A stored server-side request forgery (SSRF) vulnerability has been identified in WWBN AVideo versions through 26.0. The issue arises in the Electronic Program Guide (EPG) link feature, where authenticated users with upload permissions can store arbitrary URLs. These URLs are fetched by the server during each EPG page visit. The vulnerability exists because the URL validation relies solely on PHP's FILTER_VALIDATE_URL, which can accept internal network addresses. Although AVideo includes a function to validate URLs and prevent SSRF, it is not utilized in this context, allowing for exploitation that could scan internal networks, access cloud metadata services, and interact with internal resources.

Impact

Exploitation of this vulnerability allows authenticated users with upload permissions to manipulate the AVideo server into making HTTP requests to internal or external targets. This could lead to unauthorized access of internal services, scanning of internal networks, and retrieval of sensitive cloud metadata, such as IAM credentials from AWS, GCP, or Azure. The stored nature of the vulnerability means it is re-executed with every EPG page visit, increasing its impact.

Reproduction

To reproduce this vulnerability, authenticate as a user with upload permissions.
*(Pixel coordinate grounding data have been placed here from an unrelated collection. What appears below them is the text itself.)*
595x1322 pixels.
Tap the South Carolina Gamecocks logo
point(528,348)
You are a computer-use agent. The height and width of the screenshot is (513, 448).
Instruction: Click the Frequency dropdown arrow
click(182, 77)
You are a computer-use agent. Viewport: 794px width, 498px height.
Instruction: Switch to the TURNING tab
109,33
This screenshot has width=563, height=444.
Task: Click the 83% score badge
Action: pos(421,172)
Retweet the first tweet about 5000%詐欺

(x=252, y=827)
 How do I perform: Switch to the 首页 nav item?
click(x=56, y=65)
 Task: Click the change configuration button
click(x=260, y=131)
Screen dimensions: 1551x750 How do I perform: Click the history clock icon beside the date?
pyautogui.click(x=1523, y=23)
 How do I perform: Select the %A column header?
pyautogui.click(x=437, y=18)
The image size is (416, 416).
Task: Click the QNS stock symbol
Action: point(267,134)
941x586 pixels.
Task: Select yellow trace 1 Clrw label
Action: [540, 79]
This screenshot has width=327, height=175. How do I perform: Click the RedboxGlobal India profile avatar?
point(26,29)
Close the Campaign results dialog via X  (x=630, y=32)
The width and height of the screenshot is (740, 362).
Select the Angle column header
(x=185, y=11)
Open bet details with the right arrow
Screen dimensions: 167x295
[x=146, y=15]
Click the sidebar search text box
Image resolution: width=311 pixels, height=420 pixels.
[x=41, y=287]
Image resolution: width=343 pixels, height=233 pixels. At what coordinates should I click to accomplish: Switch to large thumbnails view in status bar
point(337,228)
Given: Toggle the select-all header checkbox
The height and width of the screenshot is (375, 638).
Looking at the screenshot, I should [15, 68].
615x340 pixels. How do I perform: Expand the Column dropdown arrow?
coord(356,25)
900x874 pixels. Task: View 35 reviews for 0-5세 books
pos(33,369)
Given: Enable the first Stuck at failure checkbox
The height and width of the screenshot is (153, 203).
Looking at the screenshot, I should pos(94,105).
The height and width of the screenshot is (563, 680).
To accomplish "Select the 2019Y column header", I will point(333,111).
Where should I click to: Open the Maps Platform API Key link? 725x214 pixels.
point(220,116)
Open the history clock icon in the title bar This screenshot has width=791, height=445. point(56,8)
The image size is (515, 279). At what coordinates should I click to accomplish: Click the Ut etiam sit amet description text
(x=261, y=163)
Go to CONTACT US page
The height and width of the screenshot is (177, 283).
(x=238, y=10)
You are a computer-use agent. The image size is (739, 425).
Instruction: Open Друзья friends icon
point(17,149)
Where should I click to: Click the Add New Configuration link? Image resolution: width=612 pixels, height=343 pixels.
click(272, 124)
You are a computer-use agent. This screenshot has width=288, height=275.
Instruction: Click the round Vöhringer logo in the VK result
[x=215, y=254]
Create or edit a video, and set the EPG link to an internal target, such as a cloud metadata service URL. Once the EPG link is saved, visit the video's EPG page to trigger the EPG parser, which will fetch the stored URL server-side. This can be done using a curl command that includes the session cookie and targets the AVideo instance's EPG schedule plugin, referencing the video ID. The server's response can indicate whether the internal service is accessible.